De 1965 à 1989, les achats d’armes se faisaient dans le contexte de la « guerre froide », les États-Unis voulaient protéger les pays pétroliers et l’URSS cherchait à cerner et à déstabiliser ces derniers. Les principaux acheteurs d’armes furent l’Irak (93 milliards de dollars), l’Arabie saoudite (62 milliards), l’Iran (51 milliards), la Syrie (46 milliards). Lors de la guerre du Golfe, les frappes américaines s’avérèrent d’une telle efficacité chirurgicale que les acheteurs d’armes se désintéressèrent momentanément de toute acquisition d’armes soviétiques. Or, l’ampleur du marché des ventes d’armes est stupéfiante : les pays non industrialisés dépensent trois fois plus en armement que les pays industrialisés bien qu’en matière d’entretien l’infrastructure technologique soit souvent défaillante. Ainsi, les achats d’armes considérables de la Libye au cours des dernières décennies (près de 50 milliards) n’ont pas pu servir durant la révolte qui a mis fin au régime de Kadhafi. Aujourd’hui, ces armes se trouvent aux mains des milices radicales et sont mises en vente au marché noir.
Le marché iranien
À la suite du démantèlement de l’Union soviétique, l’alignement des pays de l’Europe de l’Est sur l’Union européenne et l’OTAN a grandement frustré la Russie. En outre, aux yeux des Russes, l’intervention de l’OTAN en Libye leur a fait perdre un marché lucratif de plusieurs milliards. C’est la raison pour laquelle la Russie s’accroche aux ventes d’armes à l’Iran qui finance également les achats d’armes de la Syrie. Depuis 1995, 70 % des armements iraniens proviennent de la Russie. Le maintien du statu quo en Syrie garantit à la Russie le monopole des marchés syriens et iraniens.
De son côté, profitant des sanctions économiques internationales imposées à l’Iran, la Chine pénètre de plus en plus dans le marché iranien et ne souhaite pas l’instabilité dans le Golfe qui répond à ses besoins d’énergie grandissants. Cela peut expliquer la raison du veto de la Russie et de la Chine au Conseil de sécurité de l’ONU, empêchant la prise de sanctions contre les massacres perpétrés par le régime syrien.
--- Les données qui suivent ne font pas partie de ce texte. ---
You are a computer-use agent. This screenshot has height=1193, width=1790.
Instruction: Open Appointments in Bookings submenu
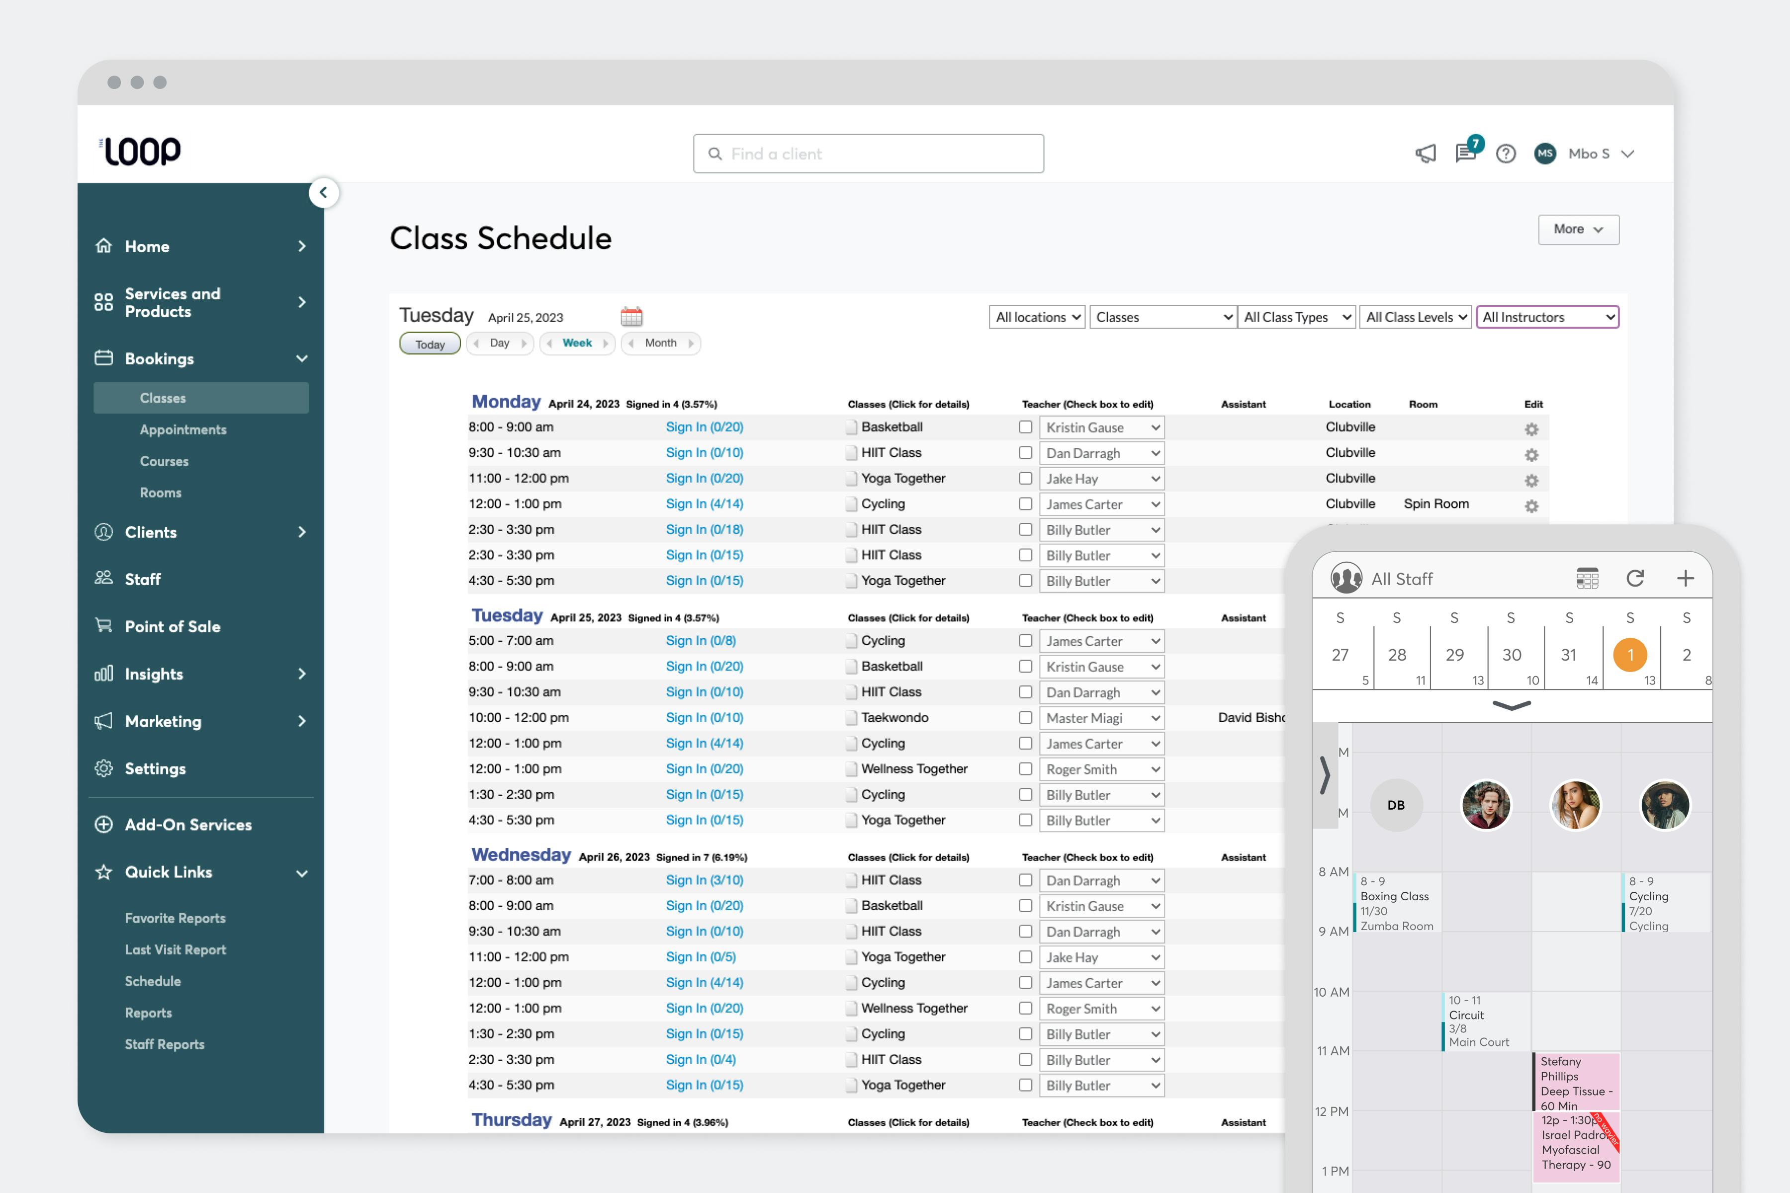tap(183, 430)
Le désengagement américain
Les États-Unis sont déçus du comportement de la Turquie à son égard, particulièrement en ce qui a trait à la guerre contre l’État islamique, la Turquie ne permettant pas l’utilisation des bases américaines sur son territoire. Le bilan de l’intervention américaine en Irak et en Afghanistan, coûteuse, à bien des égards est désastreux.
Par ailleurs, des pays pétroliers financent des mouvements islamiques radicaux antiaméricains. Pour les États-Unis, le Moyen-Orient n’est plus aussi vital au regard de ses intérêts qu’il l’a été par le passé, car les techniques de fracturation hydraulique rendent les États-Unis de plus en plus autonomes quant à leurs besoins en matière d’hydrocarbures. Or, en se retirant de l’Afghanistan et de l’Irak, les États-Unis laissent le champ libre à l’Iran, qui est capable de bloquer les pétroliers du Golfe. Les constructions de pipelines terrestres menant directement à Oman à l’embouchure du Golfe, sont une façon de se prémunir des conséquences d’une attaque iranienne et de minimiser l’implication de l’Amérique.
Un marché croissant
À elle, seule, l’Arabie saoudite a acheté 500 milliards d’armes dans les vingt dernières années, les trois quarts aux États-Unis. Les ventes d’armes globales pour l’année 2014 se sont chiffrées à 64,4 milliards, soit une augmentation de 15 % par rapport à l’année précédente. Les États-Unis viennent en tête des exportateurs d’armes avec 23,7 milliards, suivis par la Russie (15 milliards). L’Arabie saoudite a été en tête des importateurs d’armes (6,5 milliards), suivie par l’Inde (5,8 milliards), la Chine et les Émirats arabes unis. Les ventes d’armes durant l’année 2014 mettent en évidence l’augmentation substantielle des achats d’armes des pays pétroliers, achats que l’on peut attribuer à la crainte du désintérêt relatif des États-Unis de cette région du monde de même qu’à celle de l’expansion iranienne. De nouveaux contrats de ventes d’armes françaises financées par les pays pétroliers — le Qatar (7 milliards), le Liban (3 milliards), l’Égypte (1 milliard) et l’Arabie (4 milliards) — viennent souligner l’insatisfaction des pays du Golfe envers les États-Unis. Ils sont en voie de rendre la France seconde exportatrice mondiale d’armements et ne sont sûrement pas étrangers au durcissement de la position de la France vis-à-vis de l’accord des 5+1 et de l’Iran, relatif au développement des technologies nucléaires en Iran.
Les ressources du Moyen-Orient desservent peu les populations soumises au régime quasi féodal des pays pétroliers, aux dictatures ou aux ambitions croissantes de la semi-théocratie iranienne. Pour l’instant, le statu quo en Syrie arrange la Russie et la Chine. Il y a grand risque que le retrait relatif des États-Unis fasse basculer la région aux mains de l’Iran une fois que les sanctions internationales contre ce pays seront levées. Les pays du Golfe seraient alors tentés de chercher à se procurer un parapluie nucléaire.